SET TASKS:
[1] List every counter that the excerpt on transmit queue size counters names.
[2] From the excerpt on transmit queue size counters, return the passage from "At step S40, the" to "the count to neighboring APs." word for word.

--- Start DOCUMENT EXTRACT ---

The WTRU, at step S29, transmits a frame employing the
physical (PHY) layer when a session is initiated and, at step S30, decrements
the TQS counter by the number of bytes transmitted, either when operating in
the unacknowledged mode or when a frame is acknowledged by an AP after
the PHY transmission. The WTRU, at step S31, communicates the TQS count
to neighboring APs. TQS is a new MIB element. All MIB elements are
transmitted to neighbors as needed via an MIB query performed to retrieve an
element from a neighbor's MIB.
The contention transmit queue size (CTQS) is implemented as
shown, for example, in Figure 6, wherein the WTRU, at step S32, initializes
the CTQS counter to zero at system startup. The MAC layer of the WTRU, at
step S33, receives a contention frame and, at step S34, queues it in the
contention queue of the MAC layer. At step S35, the CTQS counter is
incremented by the number of bytes in the received frame.
The WTRU, at step S36, transmits the frame (to an AP, for
example) employing the PHY layer when operating either in the
unacknowledged mode or when the frame has been acknowledged after PHY
transmission and, at step S37, decrements the CTQS counter by the number of
bytes transmitted either in unacknowledged mode or when the frame is
acknowledged after a PHY layer transmission. At step S38 the WTRU
communicates the CTQS count to neighboring APs.
The contention free transmit queue size (CFTQS) is
implemented, as shown in Figure 7, by providing a CFTQS counter wherein
the WTRU, at step S39, initializes the CFTQS counter to zero at system
startup.
At step S40, the WTRU MAC layer receives a contention-free
frame and, at step S41, queues the frame in the contention free queue (CFQ).
At step S42, the WTRU increments the CFTQS counter by the number of
bytes in the queued frame.
At step S43, the WTRU transmits a contention-free frame using
the PHY layer and, at step S44, decrements the CFTQS counter by the
number of bytes transmitted in the frame in the unacknowledged mode or
when the frame is acknowledged after the PHY layer transmission. At step
S45 the WTRU communicates the count to neighboring APs.

--- End DOCUMENT EXTRACT ---
--- Start SUPPLIED MATERIAL ---

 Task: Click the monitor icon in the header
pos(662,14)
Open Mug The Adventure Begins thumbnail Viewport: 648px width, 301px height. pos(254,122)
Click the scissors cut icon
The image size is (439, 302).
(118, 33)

--- End SUPPLIED MATERIAL ---

PER-TASK OUTPUTS:
[1]
TQS counter
CTQS counter
CFTQS counter

[2]
At step S40, the WTRU MAC layer receives a contention-free
frame and, at step S41, queues the frame in the contention free queue (CFQ).
At step S42, the WTRU increments the CFTQS counter by the number of
bytes in the queued frame.
At step S43, the WTRU transmits a contention-free frame using
the PHY layer and, at step S44, decrements the CFTQS counter by the
number of bytes transmitted in the frame in the unacknowledged mode or
when the frame is acknowledged after the PHY layer transmission. At step
S45 the WTRU communicates the count to neighboring APs.